*EXCERPT TO READ*.
——————
10 Chinese sommeliers to watch
China now plays host to an ever-growing crop of young sommeliers, and we have picked out the ones to watch.
As China’s wine market continues to mature, consumers are looking for a broader range of styles away from Bordeaux.
However, due to the government’s crackdown on gifting among government officials, China has suffered recently on sales of premium wine and research now points to an increasing eagerness in mid-priced bottles from Spain, Chile and Australia.
Simultaneously, the rapidly changing market conditions has also seen a new crop of young sommelier talent emerging and we have rounded up some of China’s most promising figures in the industry.
Click through to see our list of the top 10 sommeliers in China…
Arneis Wu – L’Atelier de Joel Robuchon, Shanghai
L’Atelier de Joel Robuchon has only been open since last month and is the first in the portfolio to land in Mainland China in the upscale drinking area, The Bund in Shanghai.
——————
*RAW DATA*.
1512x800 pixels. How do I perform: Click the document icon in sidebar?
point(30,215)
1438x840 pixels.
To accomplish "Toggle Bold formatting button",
——————
*WORK INSTRUCTIONS*.
(A) Summarize the article on Chinese sommeliers in two sentences.
(B) Carry on with the article on Chinese sommeliers from the point where it stops.
The lines have no connection to the text about Chinese sommeliers.

*WRITTEN ANSWERS*.
(A) As China's wine market matures, consumers want styles beyond Bordeaux, and because the government's crackdown on gifting among officials has hurt premium wine sales, research points to growing eagerness for mid-priced bottles from Spain, Chile and Australia. These changing conditions have also produced a new crop of young sommeliers, and the article lists ten of the most promising, beginning with Arneis Wu of L'Atelier de Joel Robuchon on The Bund in Shanghai.

(B)
Arneis Wu spearheads the vast wine list and owes his expertise to his previous training at fellow French eatery, Maison Boulud in Beijing.
“After I majored in wine and winemaking,” he said, “I wanted to try all kinds of different wines from all around the world and as many as possible. Being a sommelier has allowed me to do that and has provided so many memorable experiences.”
Wu placed in the top 10 in the 2014 Best French Wine Sommelier in China competition and came third in the China National Sommelier Competition last year.
“The best part of my job is serving guests in the restaurant and help them pick the most appropriate wine. I look forward to the surprise it brings to my guests when I open a bottle of wine that I know they will like.”
“In addition, I derive huge enjoyment from cellar management – organising wines every day, putting them in the right places then watching them sleeping in the cellar like babies.”
Christian Zhang – Noah’s Yacht Club on The Bund, Shanghai
“Shanghai is the business centre of China,” said Zhang, “and it’s developing every moment. Truly it is one of the best places for wine on earth as the wine community is growing bigger and bigger.”
Zhang is one of China’s most well-known sommeliers and is a regular on the Hong Kong International Wine and Spirits Competition judging panel.
“I have worked now for three and a half years at Noah’s Yacht Club. Every day you will encounter something special and new and that makes me quite excited. It also opens a door for me to discover the world in another aspect, to see the world in a ‘wine’ way.”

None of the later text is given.